Note: Do not use this crate for consuming Web content. For security reasons, consumers of Web content are prohibited from supporting UTF-7. Use encoding_rs directly when consuming Web content.

The set of encodings consisting of UTF-7 and the encodings defined in the Encoding Standard is believed to be appropriate for consuming email, because that’s the set of encodings supported by Thunderbird. Furthermore, UTF-7 support is believed to be necessary based on the experience of the Firefox OS email client. In fact, while the UTF-7 implementation in this crate is independent of Thunderbird’s UTF-7 implementation, Thunderbird uses encoding_rs to decode the other encodings. The set of labels/aliases recognized by this crate matches those recognized by Thunderbird.

Known compatibility limitations (shared with Thunderbird and known from Thunderbird bug reports):

  • JavaMail may use non-standard labels for legacy encodings such that the labels aren’t recognized by this crate even if the encodings themselves would be supported.
  • Some ancient Usenet posting in Chinese may not be decodable, because this crate does not support HZ.
  • Some emails sent in Chinese by Sun’s email client for CDE on Solaris around the turn of the millennium may not decodable, because this crate does not support ISO-2022-CN.
  • Some emails sent in Korean by IBM/Lotus Notes may not be decodable, because this crate does not support ISO-2022-KR.
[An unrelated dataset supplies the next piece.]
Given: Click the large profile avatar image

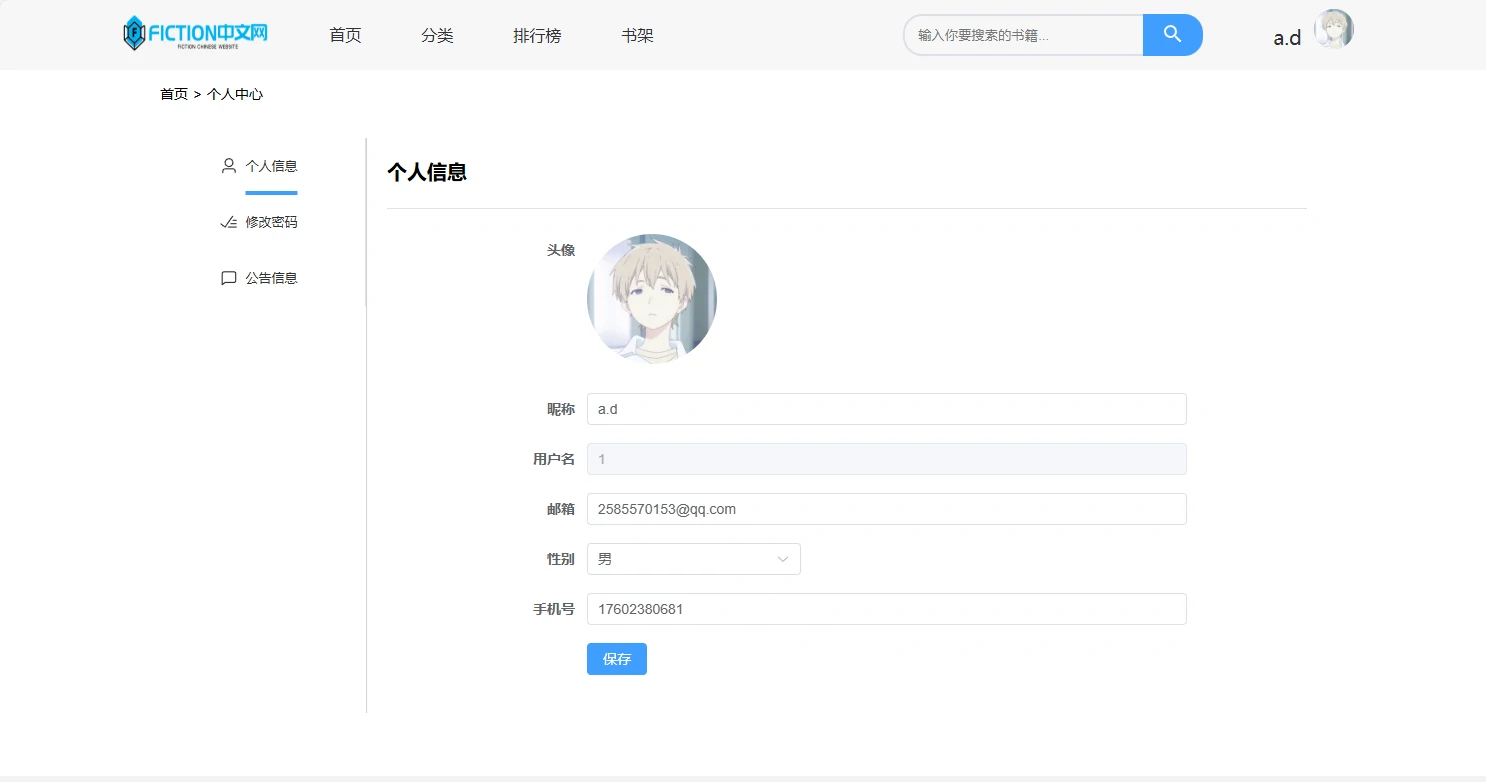Looking at the screenshot, I should click(x=651, y=298).
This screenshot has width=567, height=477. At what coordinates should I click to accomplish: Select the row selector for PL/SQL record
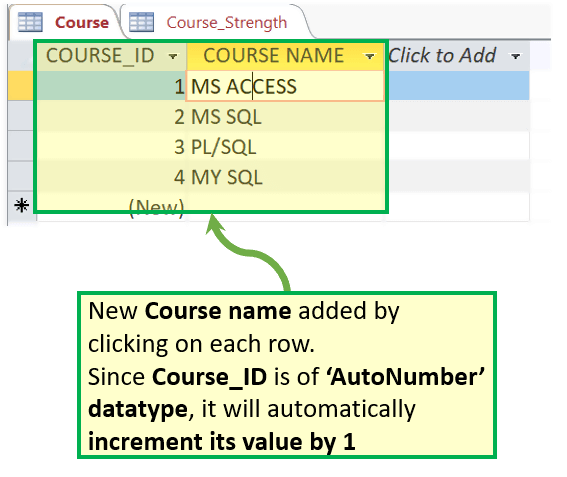(x=21, y=146)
This crate intentionally does not support encoding content into legacy encodings. When sending email, always use UTF-8. This is, just call .as_bytes() on &str and label the content as UTF-8.

Security considerations

Again, this crate is for email. Please do NOT use it for Web content.

Never try to perform any security analysis on the undecoded data in ASCII-incompatible encodings and in UTF-7 in particular. Always decode first and analyze after. UTF-7 allows even characters that don’t have to be represeted as base64 to be represented as base64. Also, for consistency with Thunderbird, the UTF-7 decoder in this crate allows e.g. ASCII controls to be represented without base64 encoding even when the spec says they should be base64-encoded.

This implementation is non-constant-time by design. An attacker who can observe input length and the time it takes to decode it can make guesses about relative proportions of characters from different ranges. Guessing the proportion of ASCII vs. non-ASCII should be particularly feasible.

Structs

A character encoding suitable for decoding email.

Constants

The UTF-7 encoding.

Functions

Converts ASCII to UTF-8 with non-ASCII bytes replaced with the REPLACEMENT CHARACTER.
Converts bytes whose unsigned value is interpreted as Unicode code point (i.e. U+0000 to U+00FF, inclusive) to UTF-8.